Scotland is also a major producer of computers. The so-called Silicon Glen between Glasgow and Edinburgh employs about 40,000 people in the electronics industry and is the site of many overseas computer firms. Scotland and Northern Ireland are still noted for their production of whiskey and textiles, especially linen from Northern Ireland and tweed from Scotland.

Britain remains an important manufacturing country, although it imports large quantities of manufactured goods from overseas, particularly vehicles and electronic equipment. About 4 million workers, about 20 percent of the workforce, were engaged in manufacturing in 1997. In 1996 manufacturing accounted for about 21 percent of the gross domestic product (GDP). The leading traditional manufacturing regions of England are Greater London and the cities and regions around Manchester, Birmingham, Leeds, and Newcastle upon Tyne.
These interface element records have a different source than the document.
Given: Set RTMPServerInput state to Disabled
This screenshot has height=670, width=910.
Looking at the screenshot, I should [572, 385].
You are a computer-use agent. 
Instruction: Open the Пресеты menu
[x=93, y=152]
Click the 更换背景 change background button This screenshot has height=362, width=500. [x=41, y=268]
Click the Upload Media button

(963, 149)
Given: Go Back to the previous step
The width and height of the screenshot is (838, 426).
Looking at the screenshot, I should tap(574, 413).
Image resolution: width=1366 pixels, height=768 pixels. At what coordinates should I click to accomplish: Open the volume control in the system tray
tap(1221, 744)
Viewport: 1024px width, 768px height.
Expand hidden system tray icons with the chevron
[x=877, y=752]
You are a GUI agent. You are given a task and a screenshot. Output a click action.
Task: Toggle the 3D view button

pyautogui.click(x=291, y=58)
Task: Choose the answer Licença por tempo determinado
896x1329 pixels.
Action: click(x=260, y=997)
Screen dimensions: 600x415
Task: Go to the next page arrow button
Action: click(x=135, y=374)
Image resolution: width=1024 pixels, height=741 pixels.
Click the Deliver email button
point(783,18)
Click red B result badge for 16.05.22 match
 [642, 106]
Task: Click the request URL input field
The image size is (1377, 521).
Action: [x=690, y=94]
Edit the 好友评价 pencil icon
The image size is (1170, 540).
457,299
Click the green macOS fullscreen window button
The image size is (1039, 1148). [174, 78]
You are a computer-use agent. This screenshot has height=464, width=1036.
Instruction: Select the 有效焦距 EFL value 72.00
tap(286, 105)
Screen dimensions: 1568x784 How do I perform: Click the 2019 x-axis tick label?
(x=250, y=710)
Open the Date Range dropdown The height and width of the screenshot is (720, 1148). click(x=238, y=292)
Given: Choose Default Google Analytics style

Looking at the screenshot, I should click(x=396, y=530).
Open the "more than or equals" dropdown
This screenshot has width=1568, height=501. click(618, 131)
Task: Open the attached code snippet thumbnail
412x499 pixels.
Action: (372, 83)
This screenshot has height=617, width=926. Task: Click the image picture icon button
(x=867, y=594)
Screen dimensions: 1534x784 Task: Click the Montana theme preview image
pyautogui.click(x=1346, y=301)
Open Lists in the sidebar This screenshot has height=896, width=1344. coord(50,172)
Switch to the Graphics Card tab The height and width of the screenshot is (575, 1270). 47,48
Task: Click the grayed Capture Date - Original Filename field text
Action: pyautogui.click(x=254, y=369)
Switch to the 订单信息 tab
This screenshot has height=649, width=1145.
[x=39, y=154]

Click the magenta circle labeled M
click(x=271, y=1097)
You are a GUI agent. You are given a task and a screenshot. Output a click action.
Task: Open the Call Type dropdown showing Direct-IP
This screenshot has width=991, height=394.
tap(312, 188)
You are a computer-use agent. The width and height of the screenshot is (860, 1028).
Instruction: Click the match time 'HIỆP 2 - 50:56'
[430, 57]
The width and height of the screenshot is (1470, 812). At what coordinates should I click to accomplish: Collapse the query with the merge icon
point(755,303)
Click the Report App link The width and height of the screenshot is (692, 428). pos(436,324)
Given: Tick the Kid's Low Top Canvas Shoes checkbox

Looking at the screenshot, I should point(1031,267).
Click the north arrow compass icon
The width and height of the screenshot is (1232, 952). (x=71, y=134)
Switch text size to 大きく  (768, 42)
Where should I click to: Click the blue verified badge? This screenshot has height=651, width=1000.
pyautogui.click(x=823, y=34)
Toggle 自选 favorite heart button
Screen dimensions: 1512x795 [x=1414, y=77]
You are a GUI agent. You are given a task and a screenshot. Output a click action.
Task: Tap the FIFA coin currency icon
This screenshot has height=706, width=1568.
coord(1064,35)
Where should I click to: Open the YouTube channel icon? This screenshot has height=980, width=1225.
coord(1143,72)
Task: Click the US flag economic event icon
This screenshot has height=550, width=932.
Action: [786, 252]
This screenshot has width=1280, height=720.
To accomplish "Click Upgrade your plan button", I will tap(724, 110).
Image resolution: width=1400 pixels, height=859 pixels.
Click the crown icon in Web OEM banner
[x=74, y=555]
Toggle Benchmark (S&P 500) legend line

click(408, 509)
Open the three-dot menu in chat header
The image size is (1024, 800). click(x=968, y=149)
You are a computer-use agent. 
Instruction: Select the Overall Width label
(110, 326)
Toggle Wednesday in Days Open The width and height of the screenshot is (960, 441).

Tourism: Britain is one of the world's most popular travel destinations, and tourism is an essential part of Britain's economy. It employed 1.8 million British people and contributed more than 5 percent to the GDP in 1996. The British Tourist Authority, which is supported by the government, promotes tourism in Britain and maintains more than 800 Tourist Information Centres to assist visitors. England, Scotland, Wales, and Northern Ireland have their own government-supported tourist boards as well.

Visitors to Britain come from all over the world, attracted by Britain's heritage and arts, historic buildings, monuments, museums, and galleries. In 1998, 25.8 million overseas visitors traveled to Britain. An estimated 67 percent were from Europe and 15 percent from North America, with more visitors from the United States than any other single nation.

Among the sites regularly visited by millions are the Tower of London, the Houses of Parliament, the exterior of Buckingham Palace, and Westminster Abbey. At night visitors enjoy the hundreds of theaters and pubs in London. Northwest Wales has many excellent castles, among them Conwy, Caernarfon, and Harlech. In Scotland, historic Edinburgh Castle looms over the capital. Great cathedrals from the Middle Ages still dominate the skylines of many English cities, including Salisbury, Durham, and Canterbury. In Wales the remains of Tintern Abbey and the small but beautiful Saint David's Cathedral are outstanding. Stately homes are abundant throughout Britain. Among the more famous is Blenheim Palace, the home of the Churchill family. Hampton Court Palace, just outside of London, was one of the homes of Henry VIII. The Palace of the Holyrood House in Scotland was once the home of Mary, Queen of Scots. Among other worthwhile places to visit are Oxford and Cambridge, both university towns with many ancient buildings, and the Tudor home in which William Shakespeare was born in the town of Stratford-upon-Avon.

Summary: New markets have been established in the telecommunications industry and in Technology sectors. Internet companies have grown very quickly, with huge share values. Because of the change from manufacturing to service industries many skilled workers are unemployed. To overcome this there are many training schemes and government incentives.

The UK is one of the world's great trading powers and financial centers, and its essentially capitalistic economy ranks among the four largest in Western Europe. Over the past two decades the government has greatly reduced public ownership and contained the growth of social welfare programs. Agriculture is intensive, highly mechanized, and efficient by European standards, producing about 60% of food needs with only 1% of the labour force. The UK has large coal, natural gas, and oil reserves; primary energy production accounts for 10% of GDP, one of the highest shares of any industrial nation. Services, particularly banking, insurance, and business services, account by far for the largest proportion of GDP while industry continues to decline in importance. The government has put off the question of participation in the euro system but still says that it is committed to preparing the British economy for eventual membership.